La Chine met en garde le Japon.
Le 26 octobre, Zhang Zhijun vice ministre des Affaires étrangères a mis en garde le Japon contre tout incident créé par Tokyo dans les parages des îlots contestés, promettant de « sévères contre mesures ». Des diplomates des deux pays se sont rencontrés, mais aucune des deux parties n’a pour l’instant fait état d’une possibilité de compromis. Les déclarations publiques de la Chine restent toujours fermes et menaçantes.
Investissements dans le monde, en Chine et en Asie du Sud-est.
Au cours du premier semestre 2012, le flux total des investissements dans le monde s’élevait à 668 Mds de $, en baisse de 8% par rapport à 2011, mais dont 50% se sont dirigés vers les pays développés, en dépit d’une baisse moyenne de 5% par rapport à 2011. Les Etats-Unis ont accusé la plus forte baisse d’IDE avec une contraction de 39,2%, tandis que les investissements dans l’UE ont baissé de 3,8%, d’une proportion équivalente en Chine (moins 3,8%.). Avec 83,2 Mds de $, la Chine a absorbé 12 % du flux mondial des investissements.
Les pays de l’ASEAN ont vu les IDE augmenter dans une proportion considérable avec + 165% au Cambodge, venant en grande partie de Chine, + 62 % en Thaïlande, + 30% en Indonésie, + 12%, en Malaisie + 10,6% aux Philippines, les seuls pays qui accusent une baisse sont le Vietnam – 33% et le Laos. Dans ces pays où l’état de droit est aléatoire, le défi est que cette masse de financement ne soit pas détournée par une oligarchie ou investie dans des « éléphants blancs ». Cette dérive s’est produite au Cambodge. Si les autorités n’y prennent pas garde, elle se reproduira au Myanmar.

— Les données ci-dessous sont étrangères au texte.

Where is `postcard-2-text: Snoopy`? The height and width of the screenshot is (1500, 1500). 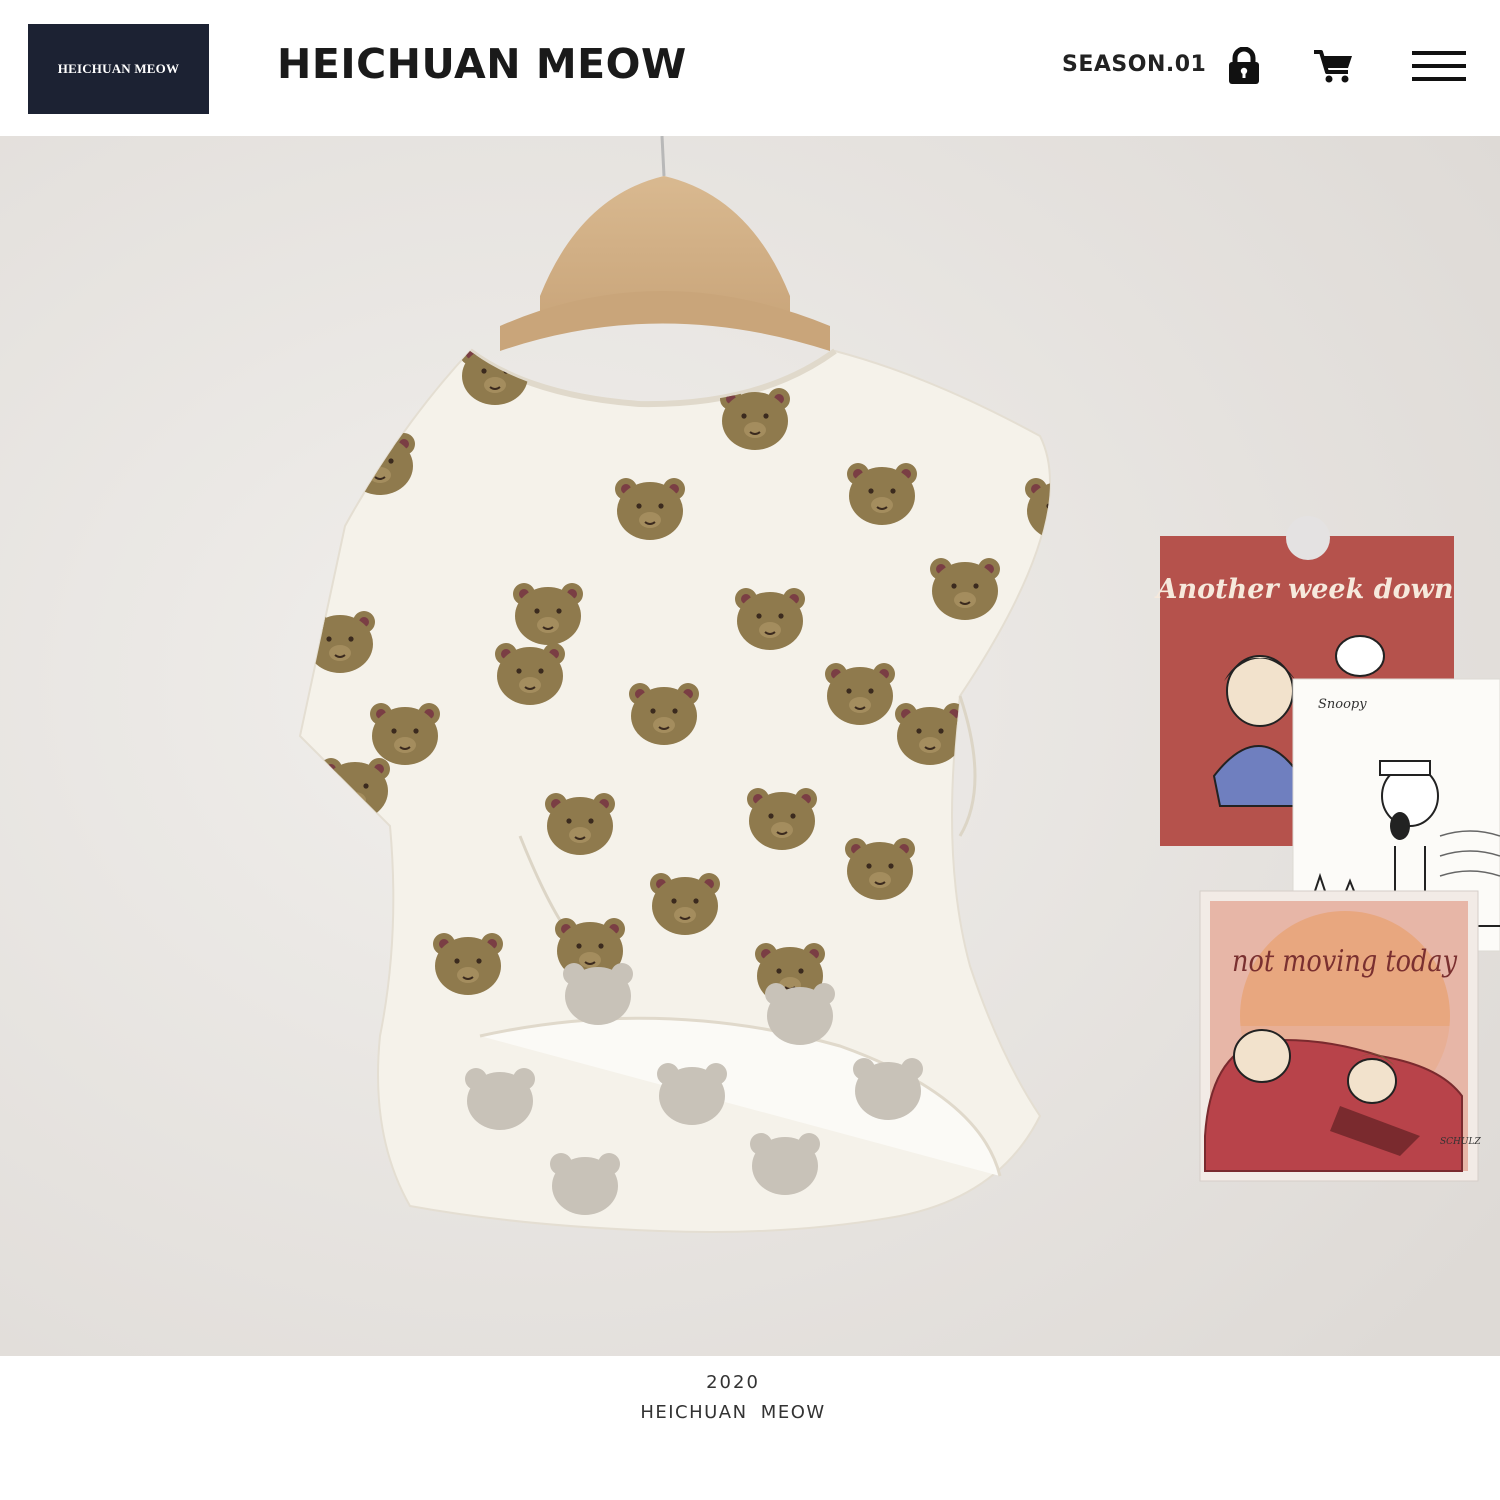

Pékin négocie avec Séoul et Tokyo.
Lors du sommet de l’ASEAN à Phnom-Penh, Pékin, Tokyo et Séoul, dont les économies représentent 20% de l’économie mondiale ont lancé leurs négociations pour un traité de libre échange. Des rencontres ont eu lieu entre les ministres du commerce chinois et japonais et entre Waen Jiabao et Lee Myung-bak, le président sud coréen.
Baisse des importations chinoises de brut iranien.
Les importations chinoises de pétrole iranien ont baissé de 20% en 2012. De n°3, l’Iran est passé n°4 dans la hiérarchie des fournisseurs de la Chine, après l’Arabie Saoudite, l’Angola et la Russie. L’Iran explique qu’il s’agit de problèmes de transport dus aux sanctions. La Chine dément qu’elle se met en situation d’appliquer les sanctions.
Mais Sinopec qui a engagé 2,5 Mds de $ avec Devon Energy pour développer des pétroles de schistes dans l’Ohio et le Michigan affirme avoir obtenu le feu vert de l’administration américaine en échange d’une réduction de ses importations d’Iran.
Augmentation des budgets de défense de la zone Asie.
Les budgets de la défense de la zone Asie ont tous augmenté en 2012. Les plus fortes hausses sont celles de la Chine (140 Mds de $ + 17%), de l’Inde (40Mds + 17%) des pays de l’Asie du Sud-est (25 Mds de $ + 13%, en moyenne), de la Corée du Sud (28 Mds de $ + 11%). Seul le Japon est à la traîne avec seulement + 0,6% d’augmentation pour 60 Mds de $ en 2012.